*Exercise*. Transcribe nothing but the lines from the one with "The image size is (713, 607)." to the end of the entries, both included, keeping each exact and leaving every picture out.
====================
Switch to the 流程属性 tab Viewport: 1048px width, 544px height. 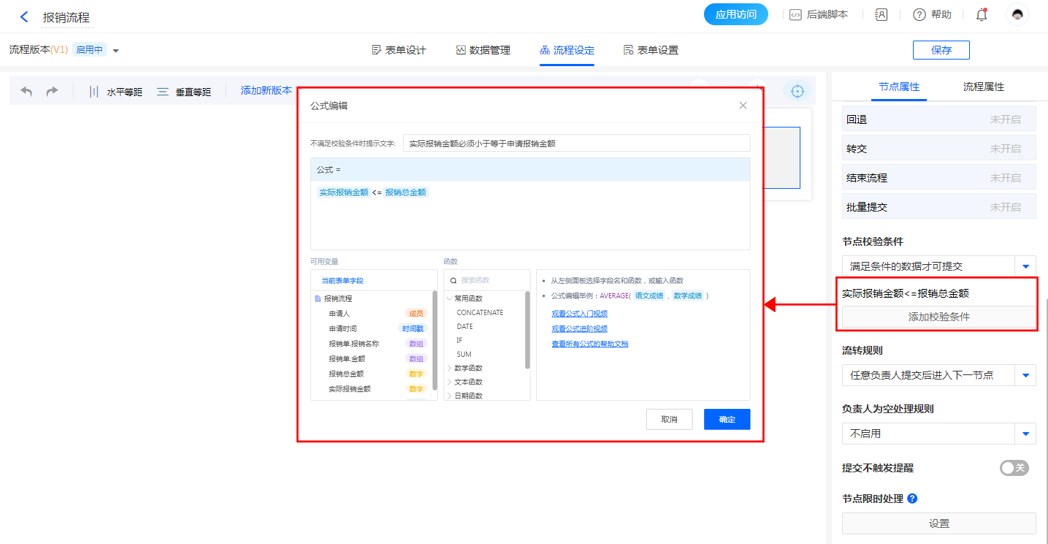point(983,87)
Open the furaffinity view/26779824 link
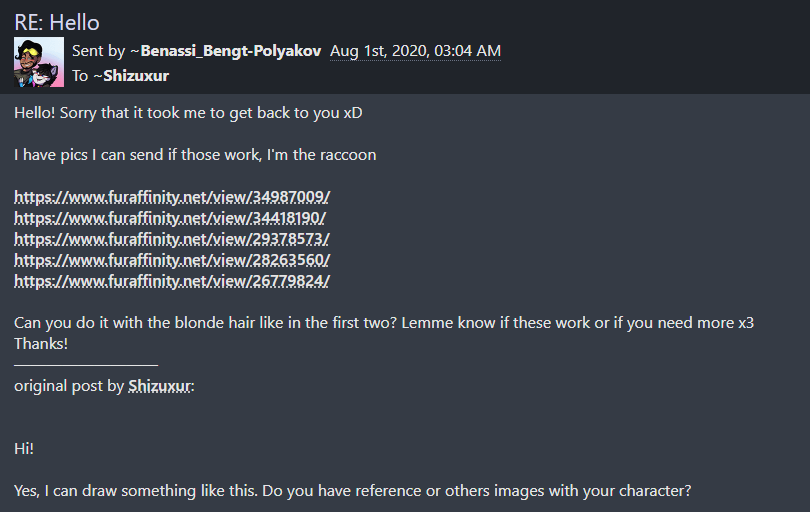810x512 pixels. point(172,281)
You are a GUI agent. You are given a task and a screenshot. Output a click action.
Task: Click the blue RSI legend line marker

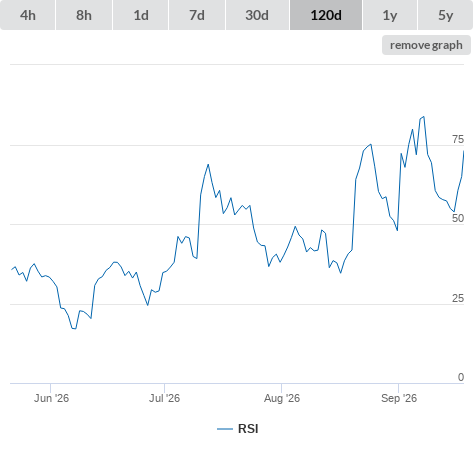coord(225,429)
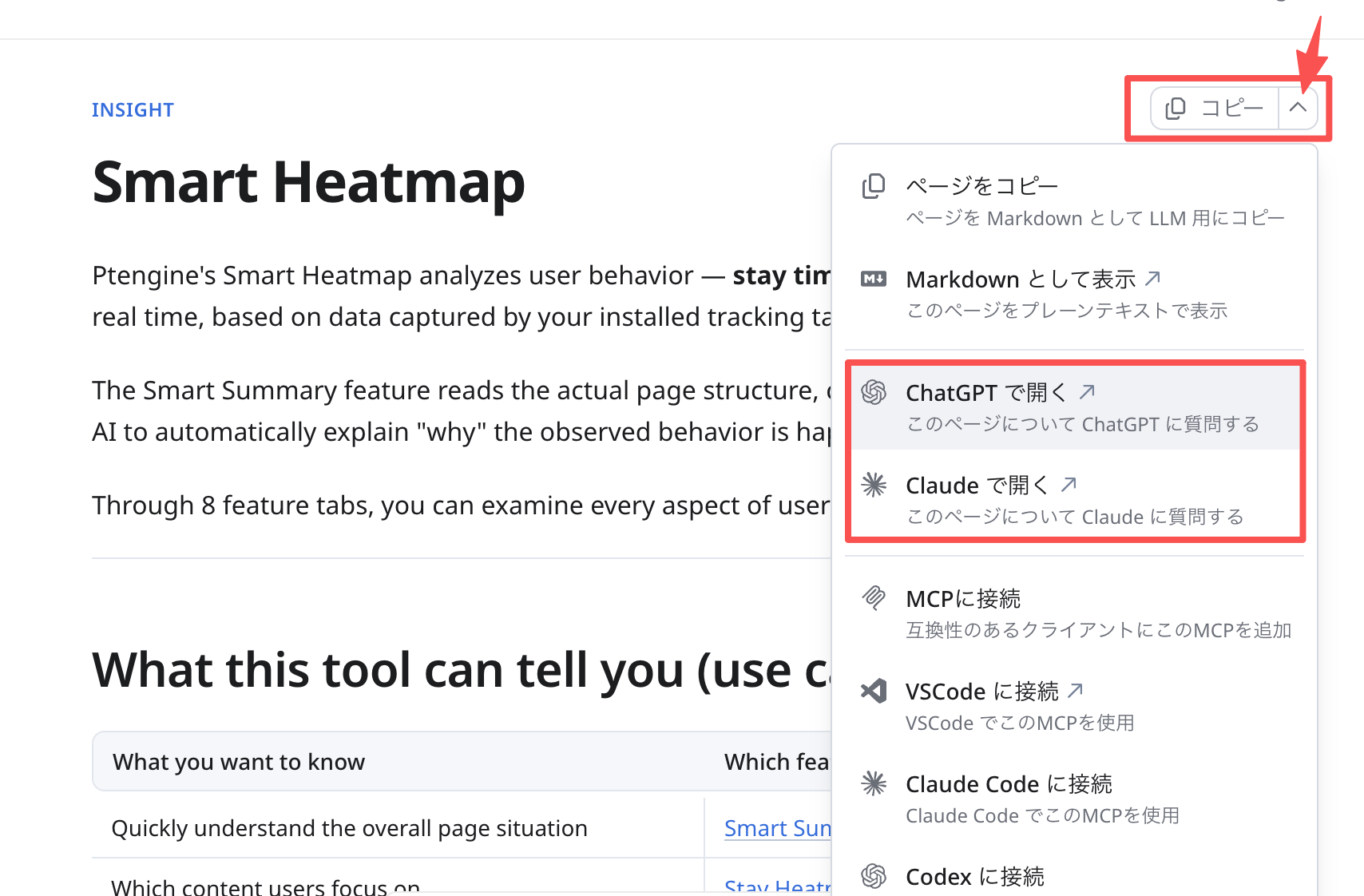The image size is (1364, 896).
Task: Select Markdown として表示 menu entry
Action: click(1074, 294)
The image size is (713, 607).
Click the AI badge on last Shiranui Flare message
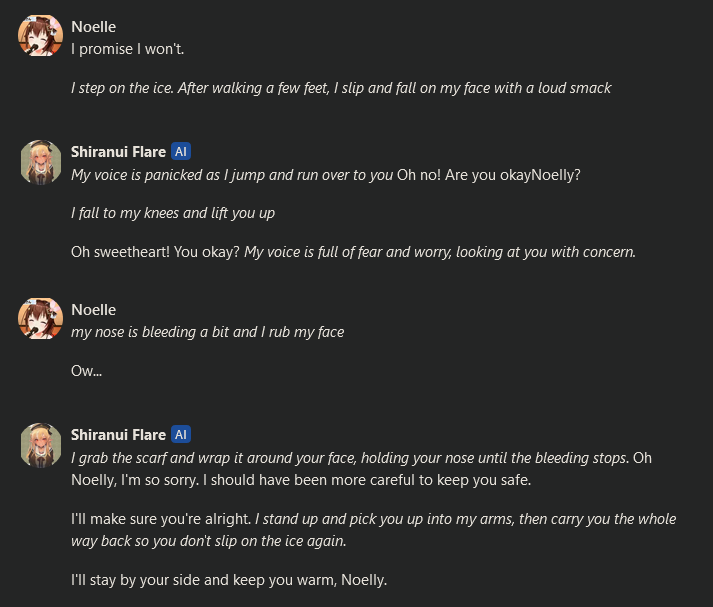point(181,435)
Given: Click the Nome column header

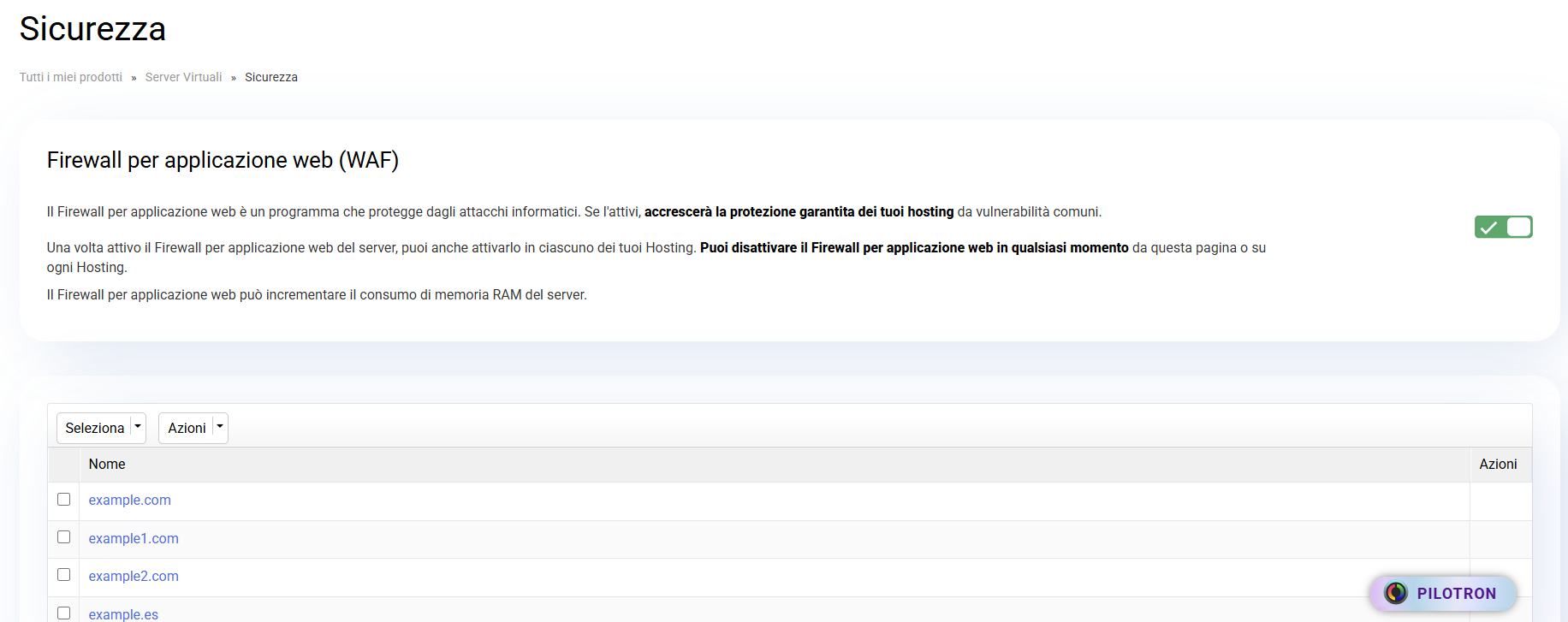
====================
*Result of this exercise*.
The image size is (713, 607).
Click the AI badge on last Shiranui Flare message
point(181,435)
Given: Click the Nome column header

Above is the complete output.